Which is to say, I get why publishing houses pitch books the way they do, but I don't think BJD is an apt comparison, and it took a bit for me to figure out why. Bridget seems to make poor decisions, which is also true of Queenie. But I don't get the sense that Bridget uses those poor choices as a means of trying to self-destruct.
I don't normally do summaries of books when I review, but I think this is an important addition to the blurb: it says a messy breakup (“we were on a break!!!”) causes a bit of a spiral for Queenie, but (not a spoiler, this is mentioned right at the beginning) a lot of this book hinges on a miscarriage, though Queenie didn't realize she was pregnant until after she'd lost both the baby and the relationship. I can't say I was thrilled about this being a plot point, especially since none of the reviews I'd seen beforehand mentioned it, but so much of Queenie's later behavior makes way more sense to me in the context of grieving.

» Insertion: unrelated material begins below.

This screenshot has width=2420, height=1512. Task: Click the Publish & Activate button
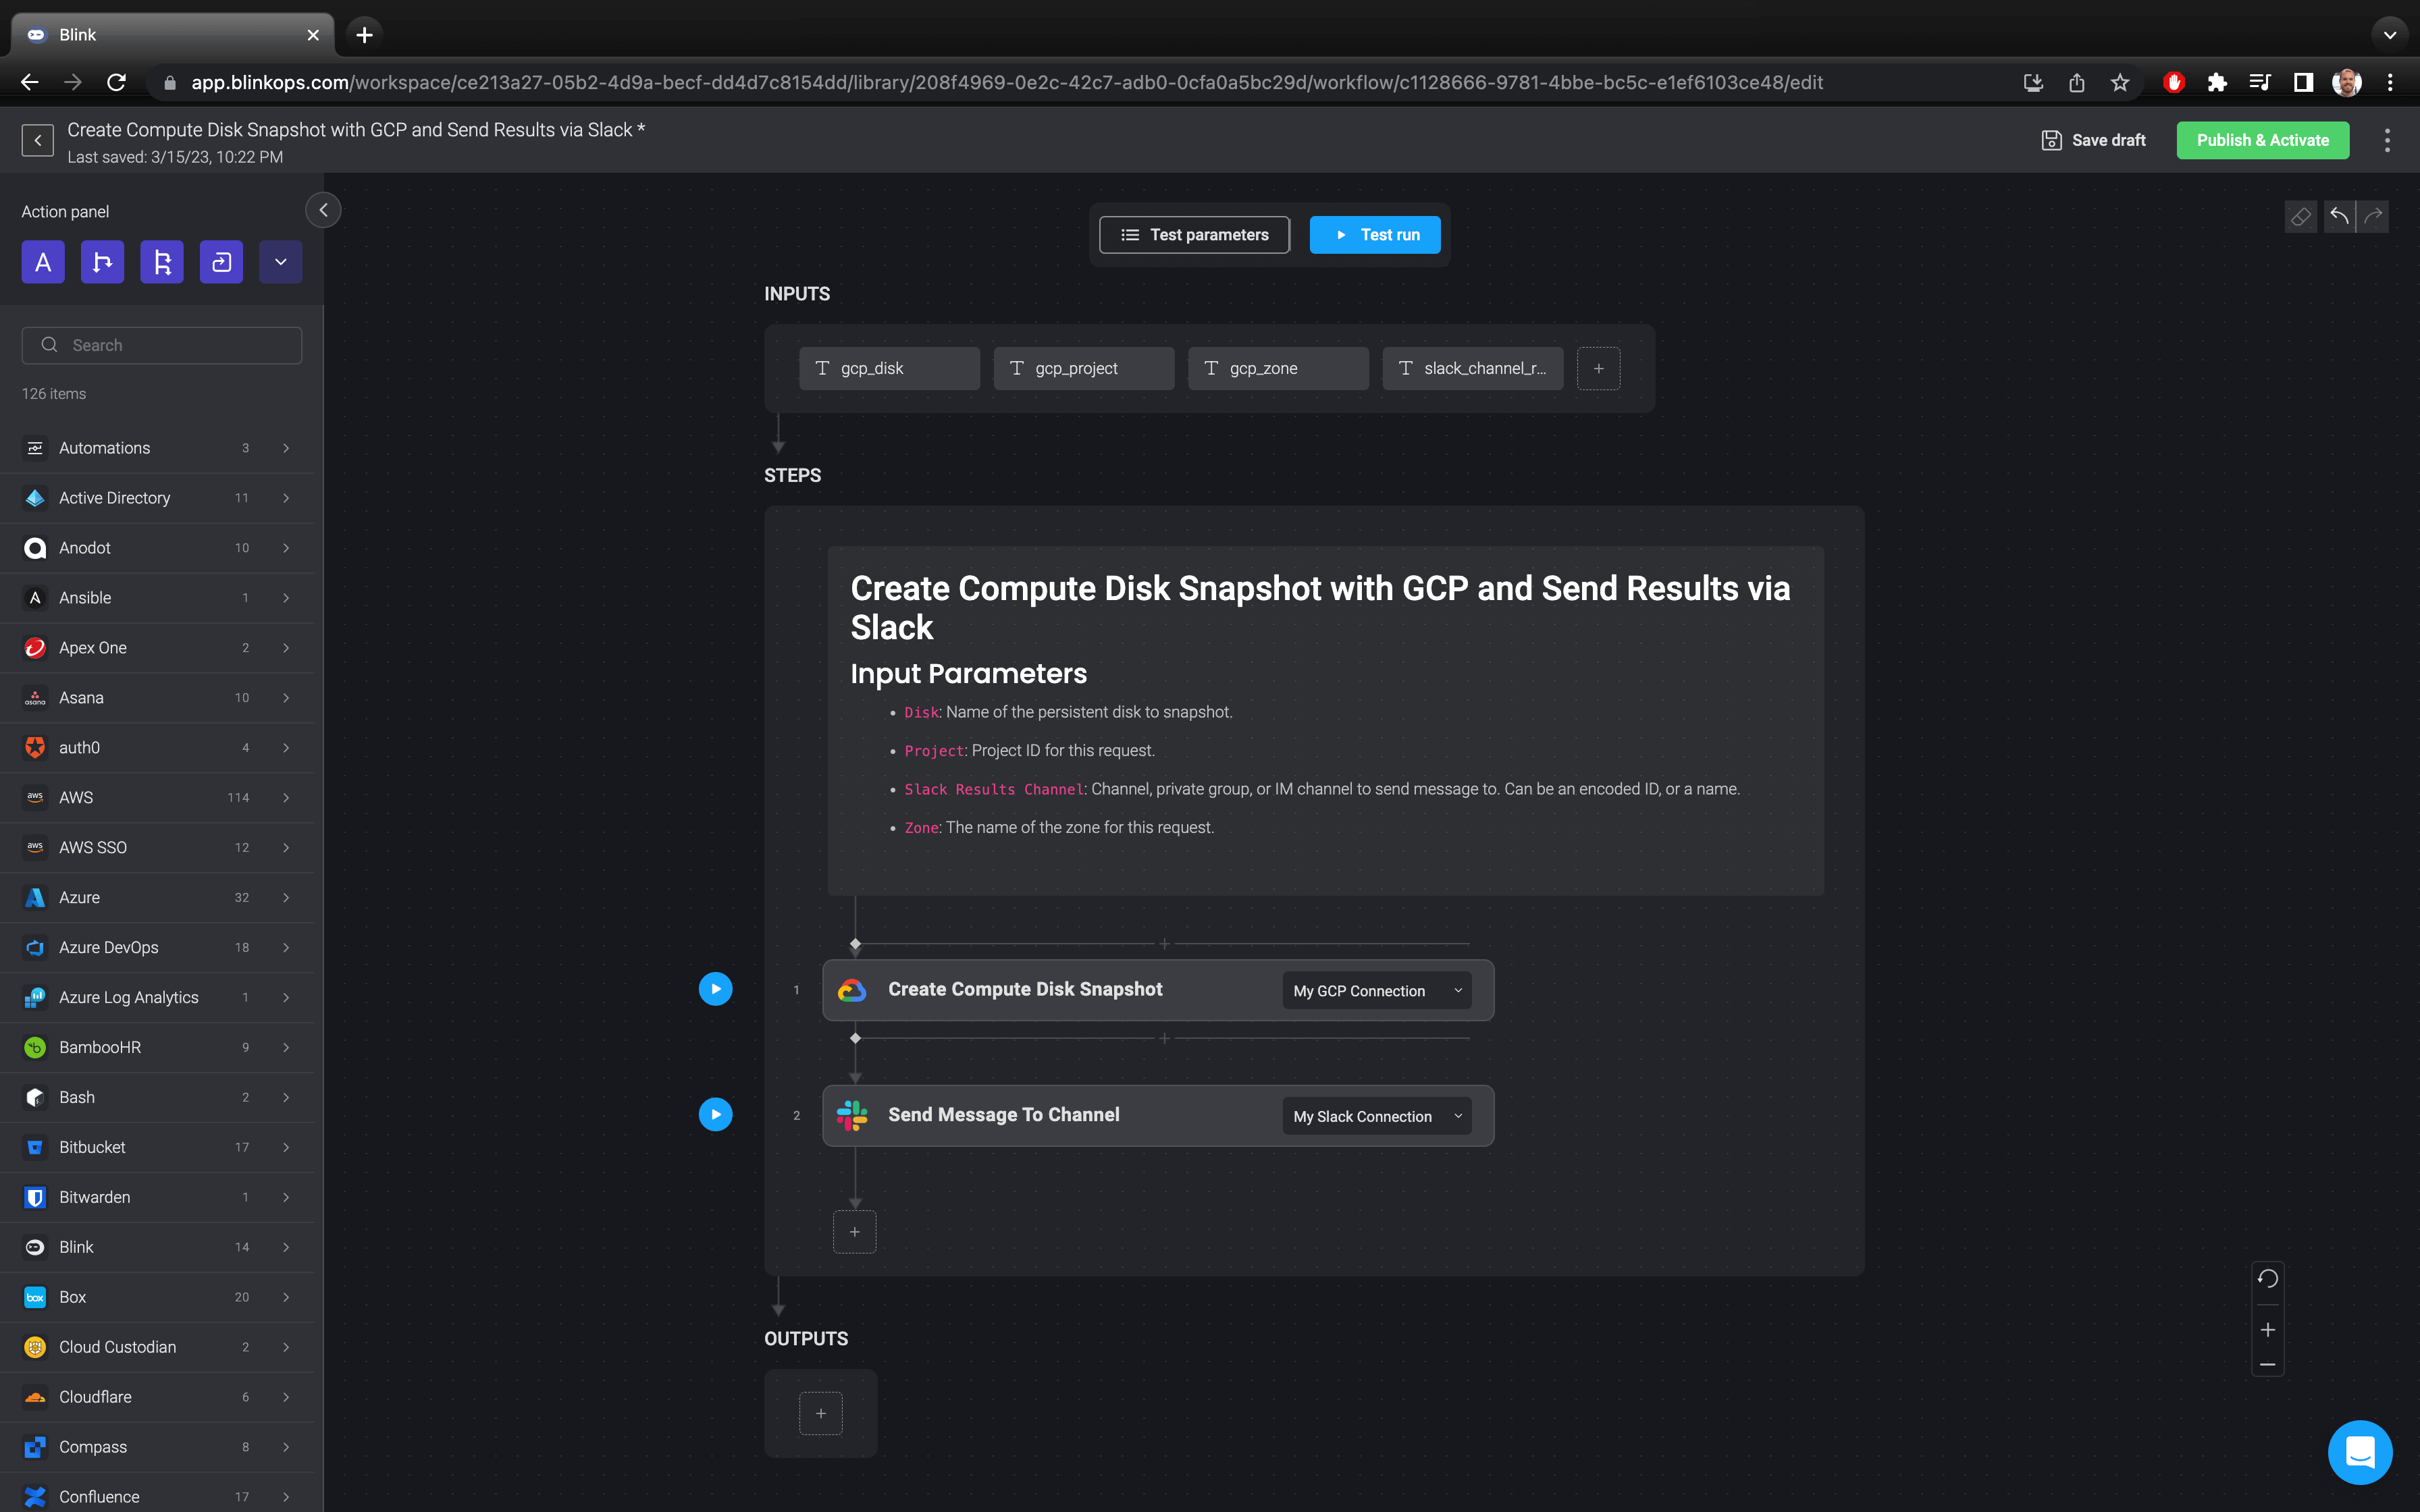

So yes, Queenie makes awful decisions that are a detriment to her health, her body, her self-worth, her job. But does any of it surprise me when it comes down to it? No. In the first few weeks after we lost Nora, I remember telling Matt that I wished I had more self-destructive tendencies, because all I wanted was to feel that pain on the outside and not just the inside. This book is self-destruction actualized. I can't fault her that. She gets help, eventually, thankfully.
I personally think that all these aspects of grief are the primary factor in this book, tbh, and no one else seems to have made it a big priority in their reviews. But that's all I have to add to the conversation about this book.